▶ _WORK INSTRUCTIONS_
Show, from the records below, all lines that contain the word "will".

※

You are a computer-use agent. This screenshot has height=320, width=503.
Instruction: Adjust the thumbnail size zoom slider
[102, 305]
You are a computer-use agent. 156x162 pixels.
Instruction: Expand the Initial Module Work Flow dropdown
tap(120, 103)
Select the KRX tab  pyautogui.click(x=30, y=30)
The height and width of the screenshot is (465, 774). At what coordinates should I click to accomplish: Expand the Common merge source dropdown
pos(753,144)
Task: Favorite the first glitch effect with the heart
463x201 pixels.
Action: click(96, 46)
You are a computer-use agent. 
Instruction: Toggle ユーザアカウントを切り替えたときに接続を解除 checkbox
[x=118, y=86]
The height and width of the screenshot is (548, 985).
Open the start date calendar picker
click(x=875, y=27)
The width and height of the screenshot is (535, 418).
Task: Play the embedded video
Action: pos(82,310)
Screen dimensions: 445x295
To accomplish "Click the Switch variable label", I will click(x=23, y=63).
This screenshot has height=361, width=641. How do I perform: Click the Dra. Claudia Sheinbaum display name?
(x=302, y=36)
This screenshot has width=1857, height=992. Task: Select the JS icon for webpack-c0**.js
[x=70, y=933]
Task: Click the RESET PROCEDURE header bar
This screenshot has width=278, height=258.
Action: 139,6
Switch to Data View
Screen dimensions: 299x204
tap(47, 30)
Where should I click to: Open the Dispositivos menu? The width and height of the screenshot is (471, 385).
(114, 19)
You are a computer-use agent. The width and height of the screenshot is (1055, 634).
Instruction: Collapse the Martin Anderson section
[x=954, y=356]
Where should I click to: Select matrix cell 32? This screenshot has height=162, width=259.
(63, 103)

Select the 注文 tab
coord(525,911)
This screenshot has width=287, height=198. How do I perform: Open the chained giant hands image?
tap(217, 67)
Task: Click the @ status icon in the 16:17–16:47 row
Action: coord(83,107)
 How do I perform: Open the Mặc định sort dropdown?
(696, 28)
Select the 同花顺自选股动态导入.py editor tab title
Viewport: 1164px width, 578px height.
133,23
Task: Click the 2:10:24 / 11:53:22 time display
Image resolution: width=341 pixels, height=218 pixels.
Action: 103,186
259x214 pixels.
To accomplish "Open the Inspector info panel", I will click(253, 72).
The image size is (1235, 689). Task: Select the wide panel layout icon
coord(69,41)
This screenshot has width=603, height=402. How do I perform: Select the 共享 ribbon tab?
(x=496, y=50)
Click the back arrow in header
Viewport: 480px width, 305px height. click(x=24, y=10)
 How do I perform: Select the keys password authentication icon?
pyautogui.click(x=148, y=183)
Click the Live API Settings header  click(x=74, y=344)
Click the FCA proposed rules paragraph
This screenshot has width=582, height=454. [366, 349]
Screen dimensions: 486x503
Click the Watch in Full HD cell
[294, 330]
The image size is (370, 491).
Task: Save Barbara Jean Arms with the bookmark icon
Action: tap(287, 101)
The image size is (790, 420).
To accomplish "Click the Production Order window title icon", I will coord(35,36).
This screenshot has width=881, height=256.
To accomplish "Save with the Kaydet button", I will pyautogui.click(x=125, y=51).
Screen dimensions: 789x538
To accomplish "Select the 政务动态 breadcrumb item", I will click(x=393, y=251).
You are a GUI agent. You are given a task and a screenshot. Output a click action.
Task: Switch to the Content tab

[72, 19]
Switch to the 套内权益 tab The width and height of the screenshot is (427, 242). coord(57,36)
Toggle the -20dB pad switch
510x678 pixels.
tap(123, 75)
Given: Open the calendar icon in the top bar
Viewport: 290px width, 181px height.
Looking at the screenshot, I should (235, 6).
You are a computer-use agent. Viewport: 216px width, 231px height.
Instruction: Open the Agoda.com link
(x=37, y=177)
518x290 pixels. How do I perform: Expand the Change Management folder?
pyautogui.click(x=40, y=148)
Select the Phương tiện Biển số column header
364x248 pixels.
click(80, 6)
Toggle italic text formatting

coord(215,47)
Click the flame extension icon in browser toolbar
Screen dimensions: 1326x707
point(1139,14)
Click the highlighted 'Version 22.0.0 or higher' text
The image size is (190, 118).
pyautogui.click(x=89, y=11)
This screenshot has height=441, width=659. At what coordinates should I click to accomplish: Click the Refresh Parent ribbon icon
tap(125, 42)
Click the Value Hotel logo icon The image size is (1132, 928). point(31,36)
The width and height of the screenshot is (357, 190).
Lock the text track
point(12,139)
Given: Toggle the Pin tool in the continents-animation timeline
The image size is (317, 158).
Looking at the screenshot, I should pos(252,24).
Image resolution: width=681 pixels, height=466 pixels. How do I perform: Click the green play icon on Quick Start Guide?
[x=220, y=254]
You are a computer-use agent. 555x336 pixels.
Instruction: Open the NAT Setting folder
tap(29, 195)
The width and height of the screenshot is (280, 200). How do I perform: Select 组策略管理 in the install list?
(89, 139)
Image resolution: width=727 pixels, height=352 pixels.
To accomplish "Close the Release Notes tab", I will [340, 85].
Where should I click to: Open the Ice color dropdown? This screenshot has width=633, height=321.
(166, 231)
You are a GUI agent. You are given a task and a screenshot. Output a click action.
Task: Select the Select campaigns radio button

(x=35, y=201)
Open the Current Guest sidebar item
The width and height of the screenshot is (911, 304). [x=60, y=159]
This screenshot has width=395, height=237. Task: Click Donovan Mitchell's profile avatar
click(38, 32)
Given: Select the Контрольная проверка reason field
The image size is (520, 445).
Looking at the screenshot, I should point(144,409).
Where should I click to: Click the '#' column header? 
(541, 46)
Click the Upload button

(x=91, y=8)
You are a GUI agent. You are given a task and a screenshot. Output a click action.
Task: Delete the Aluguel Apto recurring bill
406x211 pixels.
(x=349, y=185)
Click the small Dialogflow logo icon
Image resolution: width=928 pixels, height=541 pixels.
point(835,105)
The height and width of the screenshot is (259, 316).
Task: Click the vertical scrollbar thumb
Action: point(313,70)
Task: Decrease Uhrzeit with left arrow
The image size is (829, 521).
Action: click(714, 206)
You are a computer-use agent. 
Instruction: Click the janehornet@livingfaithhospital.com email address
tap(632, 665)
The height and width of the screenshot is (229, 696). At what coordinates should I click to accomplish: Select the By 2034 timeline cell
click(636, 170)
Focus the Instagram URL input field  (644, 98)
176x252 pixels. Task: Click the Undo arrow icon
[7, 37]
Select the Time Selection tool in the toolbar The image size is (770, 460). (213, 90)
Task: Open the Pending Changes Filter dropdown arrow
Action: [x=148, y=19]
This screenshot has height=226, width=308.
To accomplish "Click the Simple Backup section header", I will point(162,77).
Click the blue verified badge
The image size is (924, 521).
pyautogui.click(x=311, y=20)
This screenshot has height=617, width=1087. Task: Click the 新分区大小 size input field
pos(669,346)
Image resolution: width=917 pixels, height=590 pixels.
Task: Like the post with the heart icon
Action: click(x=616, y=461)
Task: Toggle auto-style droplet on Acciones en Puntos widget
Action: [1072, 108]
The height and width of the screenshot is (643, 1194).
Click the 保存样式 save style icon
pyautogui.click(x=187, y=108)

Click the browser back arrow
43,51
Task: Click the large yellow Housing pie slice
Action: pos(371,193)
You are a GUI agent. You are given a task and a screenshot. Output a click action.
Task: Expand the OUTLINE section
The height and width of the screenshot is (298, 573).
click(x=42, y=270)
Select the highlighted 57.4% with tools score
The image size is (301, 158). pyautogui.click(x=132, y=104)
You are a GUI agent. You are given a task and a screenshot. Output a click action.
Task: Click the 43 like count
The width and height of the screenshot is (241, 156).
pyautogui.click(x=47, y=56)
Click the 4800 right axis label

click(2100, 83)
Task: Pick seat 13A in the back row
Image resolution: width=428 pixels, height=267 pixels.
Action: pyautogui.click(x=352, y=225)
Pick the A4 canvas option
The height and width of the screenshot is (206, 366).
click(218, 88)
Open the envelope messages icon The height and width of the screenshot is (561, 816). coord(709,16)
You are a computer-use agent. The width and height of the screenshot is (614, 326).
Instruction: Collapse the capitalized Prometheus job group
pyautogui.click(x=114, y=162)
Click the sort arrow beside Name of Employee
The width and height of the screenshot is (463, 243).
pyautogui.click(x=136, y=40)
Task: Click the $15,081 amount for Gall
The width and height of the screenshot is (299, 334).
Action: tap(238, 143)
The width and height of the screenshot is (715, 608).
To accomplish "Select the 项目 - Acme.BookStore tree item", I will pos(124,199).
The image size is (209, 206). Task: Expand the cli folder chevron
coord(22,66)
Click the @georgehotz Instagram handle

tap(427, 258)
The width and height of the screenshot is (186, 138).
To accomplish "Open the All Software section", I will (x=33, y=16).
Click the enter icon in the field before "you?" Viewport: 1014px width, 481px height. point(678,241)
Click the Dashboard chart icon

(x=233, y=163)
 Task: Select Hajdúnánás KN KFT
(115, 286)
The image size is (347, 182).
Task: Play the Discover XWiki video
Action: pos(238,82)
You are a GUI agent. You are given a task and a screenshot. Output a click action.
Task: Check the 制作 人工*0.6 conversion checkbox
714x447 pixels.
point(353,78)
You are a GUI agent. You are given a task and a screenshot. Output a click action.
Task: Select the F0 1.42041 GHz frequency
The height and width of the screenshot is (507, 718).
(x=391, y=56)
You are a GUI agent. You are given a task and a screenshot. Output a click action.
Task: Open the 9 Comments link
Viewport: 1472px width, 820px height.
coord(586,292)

※

▶ _EXPECTED ANSWER_
To accomplish "Click the Switch variable label", I will click(x=23, y=63).
To accomplish "Open the Inspector info panel", I will click(253, 72).
To accomplish "Click the Production Order window title icon", I will coord(35,36).
To accomplish "Save with the Kaydet button", I will pyautogui.click(x=125, y=51).
To accomplish "Select the 政务动态 breadcrumb item", I will click(x=393, y=251).
To accomplish "Close the Release Notes tab", I will [340, 85].
To accomplish "Click the Simple Backup section header", I will point(162,77).
To accomplish "Select the 项目 - Acme.BookStore tree item", I will pos(124,199).
To accomplish "Open the All Software section", I will (x=33, y=16).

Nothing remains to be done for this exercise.